Den diesbezüglichen Vortrag hat die Klägerin bereits in ihrer Replik vom 23.02.2012 mit Nichtwissen bestritten. Zwar fehlt es im Nichtigkeitsverfahren noch an einem Bestreiten. Da dort die offenkundige Vorbenutzung jedoch erst mit Schriftsatz vom 13.07.2012 eingeführt wurde, hatte die Klägerin insoweit noch keine Gelegenheit zum Bestreiten. Angesichts des Verhaltens der Klägerin im Verletzungsverfahren ist aber auch insoweit mit einem Bestreiten zu rechnen.

Vor diesem Hintergrund kann es dahinstehen, ob der F-Laser alle Merkmale des Klagepatents aufweist. Jedenfalls haben die Beklagten die Offenkundigkeit der Vorbenutzung nicht mit liquiden Beweismitteln belegt. Hierfür genügt insbesondere auch nicht die durch die Beklagten vorgelegte eidesstattliche Versicherung. Da eine Beweisaufnahme zur Offenkundigkeit der Vorbenutzung nur im Nichtigkeitsverfahren und nicht im Verletzungsprozess erfolgt, ist bereits unvorhersehbar, zu welchem Ergebnis das Bundespatentgericht gelangen wird. Schon wegen dieser gänzlich unsicheren Prognose verbietet sich die Annahme, es sei mit überwiegender Wahrscheinlichkeit mit einer Vernichtung des Patents zu rechnen (vgl. Kühnen, Die Durchsetzung von Patenten in der Praxis, 5. Auflage, Rz. 1402).

IV.
Die Kostenentscheidung beruht auf § 92 Abs. 2 Nr. 1 ZPO.

Die Entscheidung zur vorläufigen Vollstreckbarkeit folgt aus §§ 709 Satz 1 und 2; 108 ZPO.

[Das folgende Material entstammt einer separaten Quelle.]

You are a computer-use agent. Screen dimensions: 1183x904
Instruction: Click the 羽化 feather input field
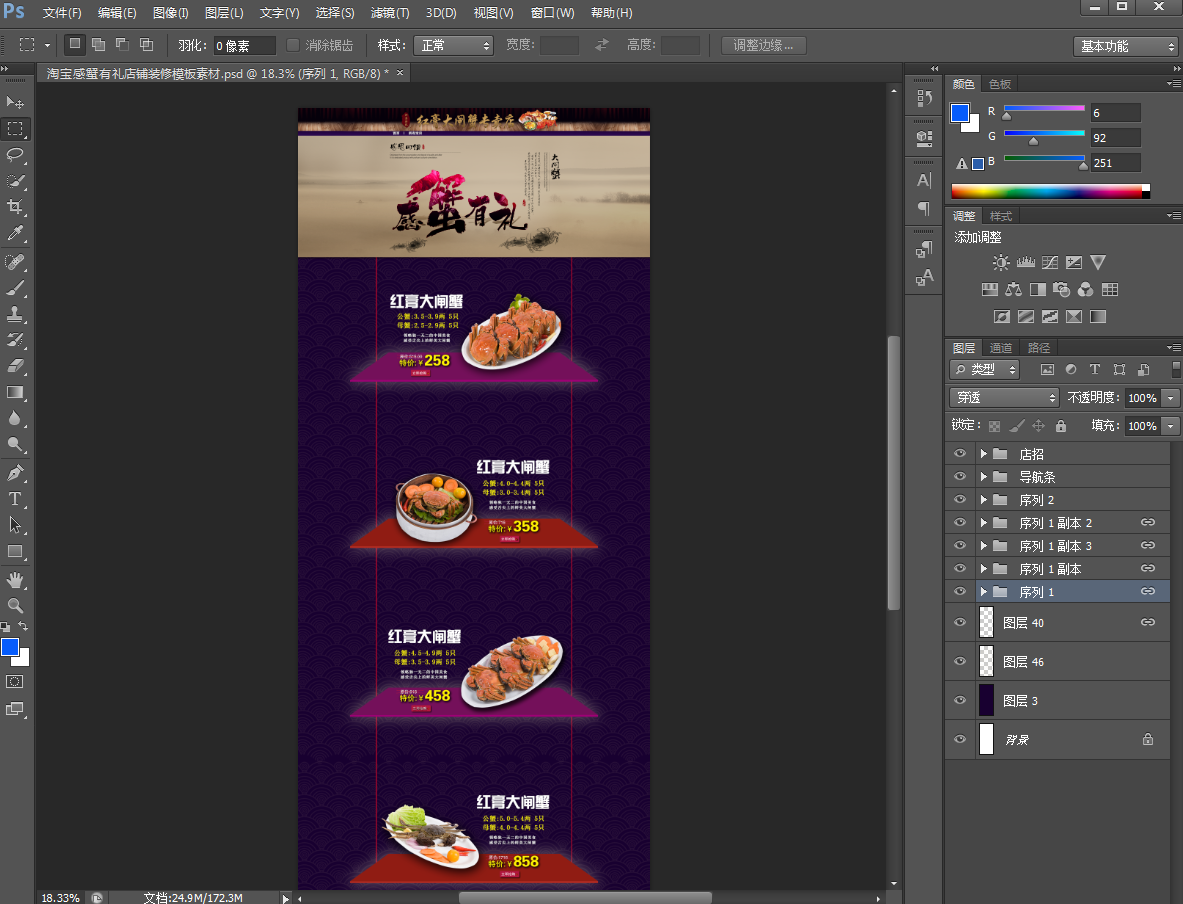click(244, 46)
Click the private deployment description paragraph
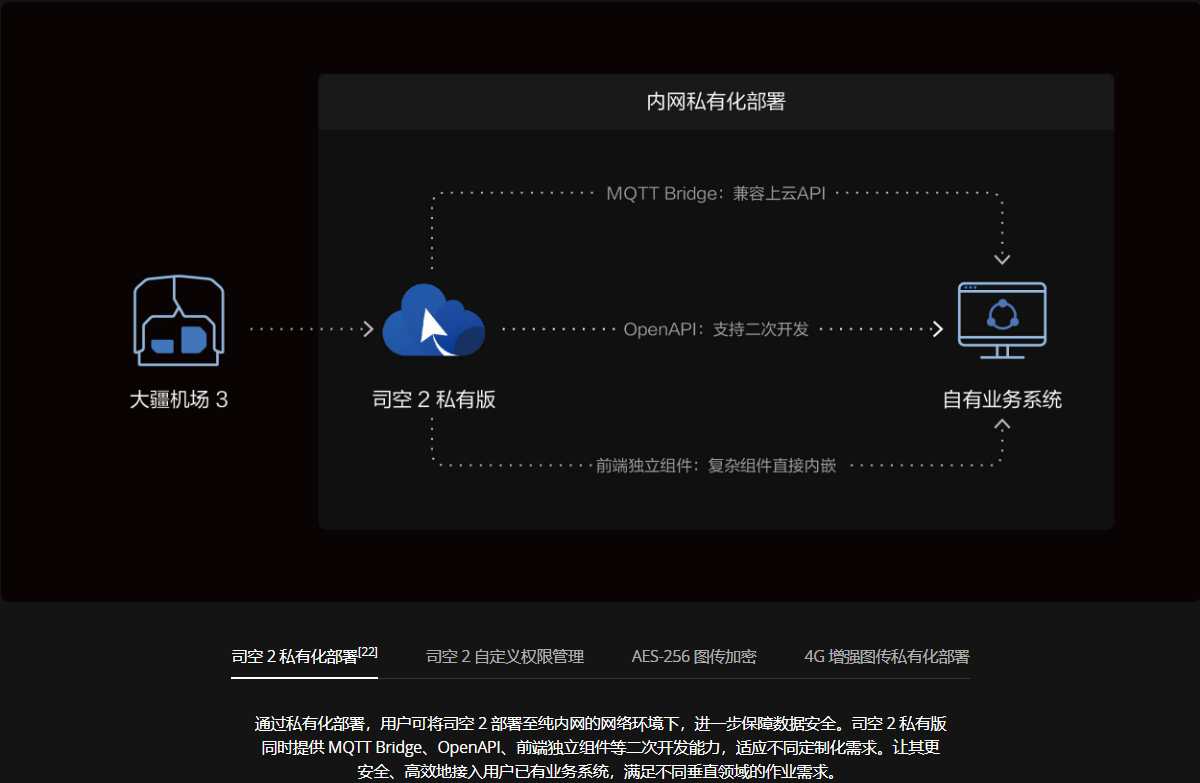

Der Streitwert wird auf 2.000.000,- EUR festgesetzt. Davon entfallen 500.000,- EUR auf die beantragte Feststellung der gesamtschulderischen Haftung auf Schadenersatz. Die Aufteilung des Streitwerts ist notwendig, weil nach der Rechtsprechung des Bundesgerichtshofes (GRUR-RR 2008, 460, 461) bei den hier streitgegenständlichen Ansprüchen nur der gesamtschuldnerisch gegen die Beklagten geltend gemachte Anspruch auf Schadensersatz gebührenrechtlich eine Angelegenheit darstellt, für die eine Erhöhungsgebühr in Betracht kommt.